> **TASKS TO PERFORM**:
• a. Decide whether each statement below agrees with the post about asking technology questions on EE.SE. Answer yes or no for each, and quote the words from the post that decide it.
(i) The writer considers such questions certainly needed.
(ii) Inventing an application to satisfy the moderators helps the question.
(iii) The writer has tried asking such questions a few times.
• b. Return every line of the entries that contains the string "agent". Case counts.
** start EXCERPT TO READ **
It looks like an XY question, but it is not !

It looks like a shopping question, but it is not!

It seems poorly specified, but it is in a certain sense!

It is certainly needed, but it has no chance in EE.SE!

I've found a name to this kind of questions: "technology/component inquiry".

Let me explain. It happens quite often that you "suspect" the existence of some technology, device, IC etc. that could perform a certain task, often a generic one. The trigger may be an application you are working about, or simply personal thoughts. In order to improve your work and knowledge, it is necessary to know if certain technologies, IC or other components exist; you need keywords, general guidelines, but you have no chance in EE.SE. The reasons are listed above. I've tried few times to ask such questions, and this is always the same story: the question immediately irritates the moderators, who found it "insufficiently specified", "shopping", "probably XY". They ask you to precise your application, but you cannot. Even if you invent an application to satisfy their curiosity, this does not help. Inevitably, the question get closed, or, at the best, downvoted.
** end EXCERPT TO READ **
** start AVAILABLE DATA **
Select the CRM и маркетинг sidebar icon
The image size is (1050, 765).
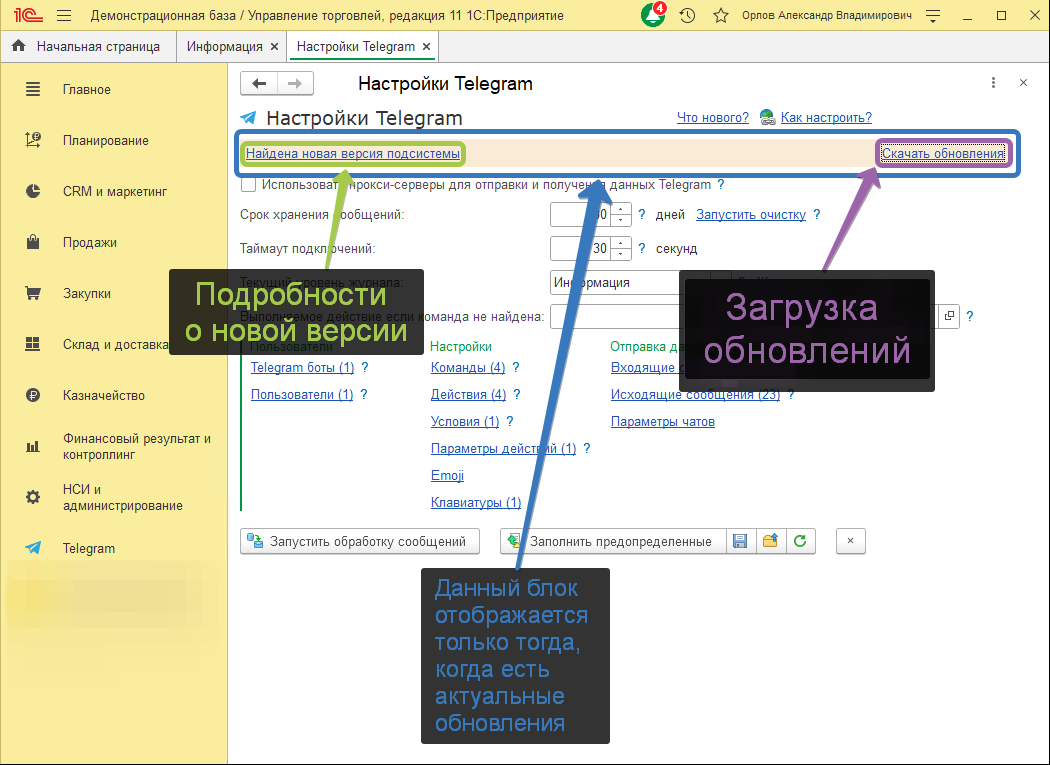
** end AVAILABLE DATA **
** start AVAILABLE DATA **
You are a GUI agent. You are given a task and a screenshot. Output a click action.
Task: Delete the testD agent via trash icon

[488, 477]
** end AVAILABLE DATA **
** start AVAILABLE DATA **
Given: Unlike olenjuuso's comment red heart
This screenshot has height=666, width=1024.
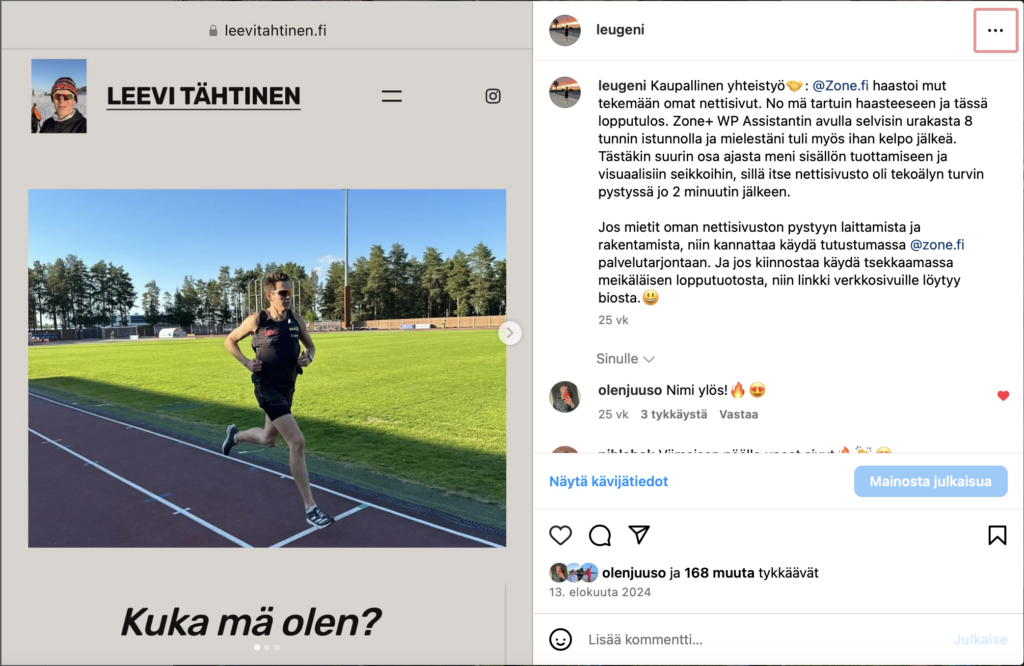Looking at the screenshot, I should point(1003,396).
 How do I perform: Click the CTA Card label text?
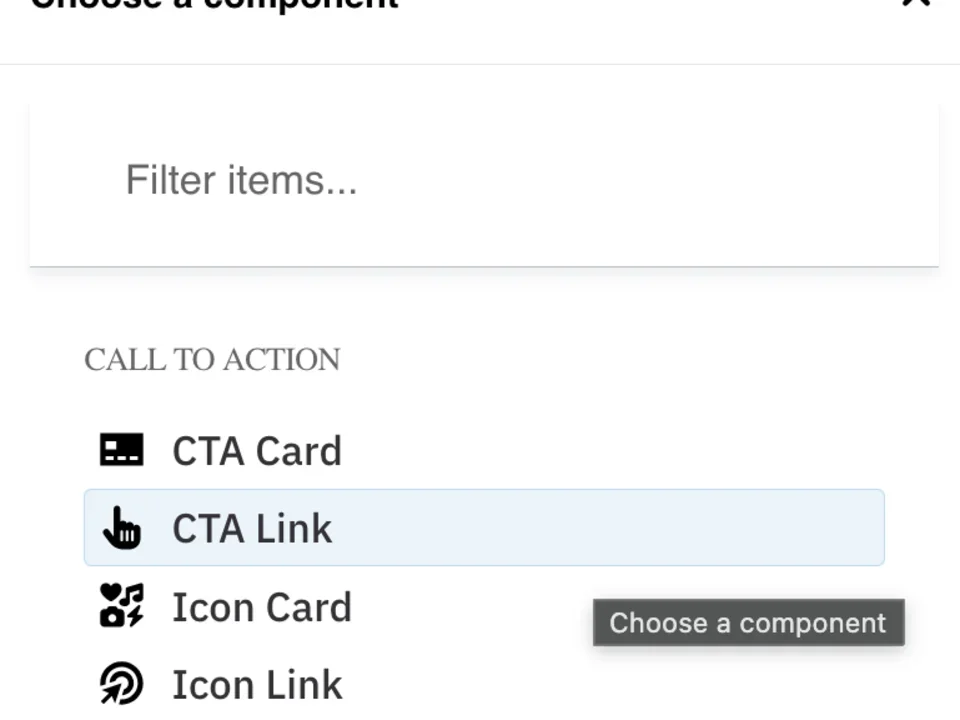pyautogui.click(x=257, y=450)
** end AVAILABLE DATA **
> **TASK ANSWERS**:
• a.
(i) Yes: "It is certainly needed, but it has no chance in EE.SE!"
(ii) No: "Even if you invent an application to satisfy their curiosity, this does not help."
(iii) Yes: "I've tried few times to ask such questions"

• b.
You are a GUI agent. You are given a task and a screenshot. Output a click action.
Task: Delete the testD agent via trash icon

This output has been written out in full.